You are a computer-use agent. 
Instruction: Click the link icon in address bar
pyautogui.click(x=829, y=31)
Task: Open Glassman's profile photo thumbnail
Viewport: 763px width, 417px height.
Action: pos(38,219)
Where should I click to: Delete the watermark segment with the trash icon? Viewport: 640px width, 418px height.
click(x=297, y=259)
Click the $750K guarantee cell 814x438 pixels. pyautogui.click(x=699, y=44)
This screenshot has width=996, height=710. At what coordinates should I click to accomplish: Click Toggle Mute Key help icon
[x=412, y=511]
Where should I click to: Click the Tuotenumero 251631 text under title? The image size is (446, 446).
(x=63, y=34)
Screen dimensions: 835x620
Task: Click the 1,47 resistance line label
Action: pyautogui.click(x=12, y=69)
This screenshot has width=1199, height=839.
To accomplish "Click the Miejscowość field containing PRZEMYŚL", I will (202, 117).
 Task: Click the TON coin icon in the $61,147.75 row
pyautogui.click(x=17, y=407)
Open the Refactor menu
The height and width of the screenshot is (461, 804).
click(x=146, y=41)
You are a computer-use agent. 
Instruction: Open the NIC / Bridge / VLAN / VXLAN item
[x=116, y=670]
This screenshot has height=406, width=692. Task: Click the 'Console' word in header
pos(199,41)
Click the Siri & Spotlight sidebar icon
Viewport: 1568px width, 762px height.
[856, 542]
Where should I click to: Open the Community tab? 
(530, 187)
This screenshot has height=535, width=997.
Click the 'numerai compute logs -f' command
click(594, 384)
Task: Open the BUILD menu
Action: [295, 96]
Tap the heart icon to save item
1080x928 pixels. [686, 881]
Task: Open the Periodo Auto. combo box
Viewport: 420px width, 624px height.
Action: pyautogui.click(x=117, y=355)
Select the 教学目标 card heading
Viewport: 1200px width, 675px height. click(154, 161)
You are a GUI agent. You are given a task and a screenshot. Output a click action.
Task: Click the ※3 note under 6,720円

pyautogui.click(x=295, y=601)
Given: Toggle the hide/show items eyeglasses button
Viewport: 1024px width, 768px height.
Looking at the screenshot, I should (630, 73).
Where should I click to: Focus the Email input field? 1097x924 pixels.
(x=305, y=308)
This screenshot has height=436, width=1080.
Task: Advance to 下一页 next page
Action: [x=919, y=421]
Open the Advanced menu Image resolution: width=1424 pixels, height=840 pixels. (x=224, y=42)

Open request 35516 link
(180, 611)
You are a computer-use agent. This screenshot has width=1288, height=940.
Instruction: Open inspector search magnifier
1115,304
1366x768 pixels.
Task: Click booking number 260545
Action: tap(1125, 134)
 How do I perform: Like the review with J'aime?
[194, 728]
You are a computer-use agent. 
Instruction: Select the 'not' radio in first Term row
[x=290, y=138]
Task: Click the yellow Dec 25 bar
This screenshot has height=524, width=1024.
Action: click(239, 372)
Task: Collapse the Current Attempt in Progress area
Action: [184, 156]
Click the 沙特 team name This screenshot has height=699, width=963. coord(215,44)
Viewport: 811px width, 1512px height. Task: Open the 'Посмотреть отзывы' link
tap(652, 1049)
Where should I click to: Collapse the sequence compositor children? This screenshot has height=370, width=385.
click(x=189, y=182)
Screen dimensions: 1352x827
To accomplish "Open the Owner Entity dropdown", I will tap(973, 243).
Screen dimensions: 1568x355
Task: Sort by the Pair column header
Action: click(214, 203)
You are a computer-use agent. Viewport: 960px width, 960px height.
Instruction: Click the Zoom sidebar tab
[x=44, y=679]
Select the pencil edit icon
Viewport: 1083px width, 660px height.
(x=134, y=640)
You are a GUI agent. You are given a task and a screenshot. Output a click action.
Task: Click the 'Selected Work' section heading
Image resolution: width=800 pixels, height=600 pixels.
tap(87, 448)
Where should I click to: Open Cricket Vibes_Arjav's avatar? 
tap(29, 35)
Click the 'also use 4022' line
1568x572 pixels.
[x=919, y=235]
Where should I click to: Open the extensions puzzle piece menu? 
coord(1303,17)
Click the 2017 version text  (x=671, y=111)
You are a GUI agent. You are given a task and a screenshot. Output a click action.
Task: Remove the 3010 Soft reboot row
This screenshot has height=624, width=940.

* Your instructions
Output the material above exactly. Omit nothing.

* Problem solution
You are a computer-use agent. 
Instruction: Click the link icon in address bar
pyautogui.click(x=829, y=31)
Task: Open Glassman's profile photo thumbnail
Viewport: 763px width, 417px height.
Action: pos(38,219)
Where should I click to: Delete the watermark segment with the trash icon? Viewport: 640px width, 418px height.
click(x=297, y=259)
Click the $750K guarantee cell 814x438 pixels. pyautogui.click(x=699, y=44)
This screenshot has width=996, height=710. At what coordinates should I click to accomplish: Click Toggle Mute Key help icon
[x=412, y=511]
Where should I click to: Click the Tuotenumero 251631 text under title? The image size is (446, 446).
(x=63, y=34)
Screen dimensions: 835x620
Task: Click the 1,47 resistance line label
Action: pyautogui.click(x=12, y=69)
This screenshot has width=1199, height=839.
To accomplish "Click the Miejscowość field containing PRZEMYŚL", I will (202, 117).
 Task: Click the TON coin icon in the $61,147.75 row
pyautogui.click(x=17, y=407)
Open the Refactor menu
The height and width of the screenshot is (461, 804).
click(x=146, y=41)
You are a computer-use agent. 
Instruction: Open the NIC / Bridge / VLAN / VXLAN item
[x=116, y=670]
This screenshot has height=406, width=692. Task: Click the 'Console' word in header
pos(199,41)
Click the Siri & Spotlight sidebar icon
Viewport: 1568px width, 762px height.
[856, 542]
Where should I click to: Open the Community tab? 
(530, 187)
This screenshot has height=535, width=997.
Click the 'numerai compute logs -f' command
click(594, 384)
Task: Open the BUILD menu
Action: [295, 96]
Tap the heart icon to save item
1080x928 pixels. [686, 881]
Task: Open the Periodo Auto. combo box
Viewport: 420px width, 624px height.
Action: pyautogui.click(x=117, y=355)
Select the 教学目标 card heading
Viewport: 1200px width, 675px height. click(154, 161)
You are a GUI agent. You are given a task and a screenshot. Output a click action.
Task: Click the ※3 note under 6,720円

pyautogui.click(x=295, y=601)
Given: Toggle the hide/show items eyeglasses button
Viewport: 1024px width, 768px height.
Looking at the screenshot, I should (630, 73).
Where should I click to: Focus the Email input field? 1097x924 pixels.
(x=305, y=308)
This screenshot has height=436, width=1080.
Task: Advance to 下一页 next page
Action: [x=919, y=421]
Open the Advanced menu Image resolution: width=1424 pixels, height=840 pixels. (x=224, y=42)

Open request 35516 link
(180, 611)
You are a computer-use agent. This screenshot has width=1288, height=940.
Instruction: Open inspector search magnifier
1115,304
1366x768 pixels.
Task: Click booking number 260545
Action: tap(1125, 134)
 How do I perform: Like the review with J'aime?
[194, 728]
You are a computer-use agent. 
Instruction: Select the 'not' radio in first Term row
[x=290, y=138]
Task: Click the yellow Dec 25 bar
This screenshot has height=524, width=1024.
Action: click(239, 372)
Task: Collapse the Current Attempt in Progress area
Action: [184, 156]
Click the 沙特 team name This screenshot has height=699, width=963. coord(215,44)
Viewport: 811px width, 1512px height. Task: Open the 'Посмотреть отзывы' link
tap(652, 1049)
Where should I click to: Collapse the sequence compositor children? This screenshot has height=370, width=385.
click(x=189, y=182)
Screen dimensions: 1352x827
To accomplish "Open the Owner Entity dropdown", I will tap(973, 243).
Screen dimensions: 1568x355
Task: Sort by the Pair column header
Action: click(214, 203)
You are a computer-use agent. Viewport: 960px width, 960px height.
Instruction: Click the Zoom sidebar tab
[x=44, y=679]
Select the pencil edit icon
Viewport: 1083px width, 660px height.
(x=134, y=640)
You are a GUI agent. You are given a task and a screenshot. Output a click action.
Task: Click the 'Selected Work' section heading
Image resolution: width=800 pixels, height=600 pixels.
tap(87, 448)
Where should I click to: Open Cricket Vibes_Arjav's avatar? 
tap(29, 35)
Click the 'also use 4022' line
1568x572 pixels.
[x=919, y=235]
Where should I click to: Open the extensions puzzle piece menu? 
coord(1303,17)
Click the 2017 version text  (x=671, y=111)
You are a GUI agent. You are given a task and a screenshot. Output a click action.
Task: Remove the 3010 Soft reboot row
This screenshot has height=624, width=940.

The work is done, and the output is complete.